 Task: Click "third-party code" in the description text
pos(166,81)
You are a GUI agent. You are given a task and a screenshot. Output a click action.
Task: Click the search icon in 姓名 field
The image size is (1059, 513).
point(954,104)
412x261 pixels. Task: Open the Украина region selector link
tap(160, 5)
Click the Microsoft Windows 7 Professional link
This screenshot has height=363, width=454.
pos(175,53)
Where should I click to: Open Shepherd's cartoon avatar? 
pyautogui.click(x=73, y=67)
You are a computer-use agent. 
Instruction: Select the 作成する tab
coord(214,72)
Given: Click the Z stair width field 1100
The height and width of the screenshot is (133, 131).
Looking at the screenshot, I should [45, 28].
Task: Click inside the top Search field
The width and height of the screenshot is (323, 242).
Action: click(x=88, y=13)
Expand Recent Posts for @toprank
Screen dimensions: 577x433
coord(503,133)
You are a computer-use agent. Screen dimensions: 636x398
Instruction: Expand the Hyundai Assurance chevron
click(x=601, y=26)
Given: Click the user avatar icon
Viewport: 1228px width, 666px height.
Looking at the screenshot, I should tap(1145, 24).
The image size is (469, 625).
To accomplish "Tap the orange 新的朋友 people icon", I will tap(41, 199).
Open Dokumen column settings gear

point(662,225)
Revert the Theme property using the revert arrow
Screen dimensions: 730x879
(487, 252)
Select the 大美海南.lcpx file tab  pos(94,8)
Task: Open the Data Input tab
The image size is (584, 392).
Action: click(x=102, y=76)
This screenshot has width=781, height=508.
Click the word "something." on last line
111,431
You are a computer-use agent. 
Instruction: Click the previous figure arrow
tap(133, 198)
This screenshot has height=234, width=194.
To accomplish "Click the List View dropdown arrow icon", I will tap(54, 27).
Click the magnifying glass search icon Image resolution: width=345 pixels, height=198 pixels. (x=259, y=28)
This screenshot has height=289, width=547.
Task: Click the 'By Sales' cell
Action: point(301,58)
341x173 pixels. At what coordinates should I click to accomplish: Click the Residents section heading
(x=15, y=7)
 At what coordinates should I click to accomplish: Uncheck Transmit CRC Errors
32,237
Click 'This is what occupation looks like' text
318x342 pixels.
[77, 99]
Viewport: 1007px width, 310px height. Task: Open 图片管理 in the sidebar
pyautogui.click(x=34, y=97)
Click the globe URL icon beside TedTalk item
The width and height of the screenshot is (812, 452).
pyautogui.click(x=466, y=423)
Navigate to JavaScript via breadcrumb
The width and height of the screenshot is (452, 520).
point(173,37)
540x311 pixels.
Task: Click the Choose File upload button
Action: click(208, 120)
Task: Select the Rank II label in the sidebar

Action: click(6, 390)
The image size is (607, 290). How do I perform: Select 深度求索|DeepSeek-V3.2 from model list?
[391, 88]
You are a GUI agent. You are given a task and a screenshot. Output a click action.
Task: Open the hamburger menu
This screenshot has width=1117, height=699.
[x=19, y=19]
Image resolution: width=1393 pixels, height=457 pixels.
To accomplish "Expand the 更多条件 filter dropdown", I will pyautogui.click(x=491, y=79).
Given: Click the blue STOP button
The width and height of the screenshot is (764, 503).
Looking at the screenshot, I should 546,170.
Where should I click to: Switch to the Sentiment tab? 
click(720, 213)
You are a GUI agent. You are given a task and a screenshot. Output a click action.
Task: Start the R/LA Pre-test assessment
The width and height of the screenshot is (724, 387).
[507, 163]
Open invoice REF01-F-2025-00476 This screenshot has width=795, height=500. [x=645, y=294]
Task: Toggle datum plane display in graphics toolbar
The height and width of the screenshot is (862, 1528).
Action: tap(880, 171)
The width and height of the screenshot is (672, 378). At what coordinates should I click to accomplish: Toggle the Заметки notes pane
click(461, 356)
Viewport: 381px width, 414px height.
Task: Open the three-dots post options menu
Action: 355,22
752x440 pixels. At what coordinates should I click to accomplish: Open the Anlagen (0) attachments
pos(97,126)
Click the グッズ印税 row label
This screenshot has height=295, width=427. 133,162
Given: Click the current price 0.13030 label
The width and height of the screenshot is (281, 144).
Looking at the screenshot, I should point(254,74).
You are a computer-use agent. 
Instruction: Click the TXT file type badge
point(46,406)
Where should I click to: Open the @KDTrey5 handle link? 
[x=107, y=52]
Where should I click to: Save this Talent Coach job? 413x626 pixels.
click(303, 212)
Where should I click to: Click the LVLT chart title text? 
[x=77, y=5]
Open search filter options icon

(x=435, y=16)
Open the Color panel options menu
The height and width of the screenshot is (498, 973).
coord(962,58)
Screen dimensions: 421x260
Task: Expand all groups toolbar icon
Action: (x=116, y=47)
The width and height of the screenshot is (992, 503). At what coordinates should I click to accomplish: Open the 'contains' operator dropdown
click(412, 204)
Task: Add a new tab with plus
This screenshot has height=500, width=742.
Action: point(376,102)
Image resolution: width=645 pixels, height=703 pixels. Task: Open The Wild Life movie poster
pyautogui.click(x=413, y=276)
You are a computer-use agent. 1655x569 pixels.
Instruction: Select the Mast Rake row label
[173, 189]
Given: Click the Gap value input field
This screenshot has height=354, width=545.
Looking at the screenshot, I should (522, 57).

· · · · ·

* [WHAT IS EXPECTED]:
Every line above from the line with "This screenshot has width=781, height=508." to the line with "This screenshot has height=234, width=194.", both included, must be reproduced exactly, and no other line may appear.

* [EXERCISE ANSWER]:
This screenshot has width=781, height=508.
Click the word "something." on last line
111,431
You are a computer-use agent. 
Instruction: Click the previous figure arrow
tap(133, 198)
This screenshot has height=234, width=194.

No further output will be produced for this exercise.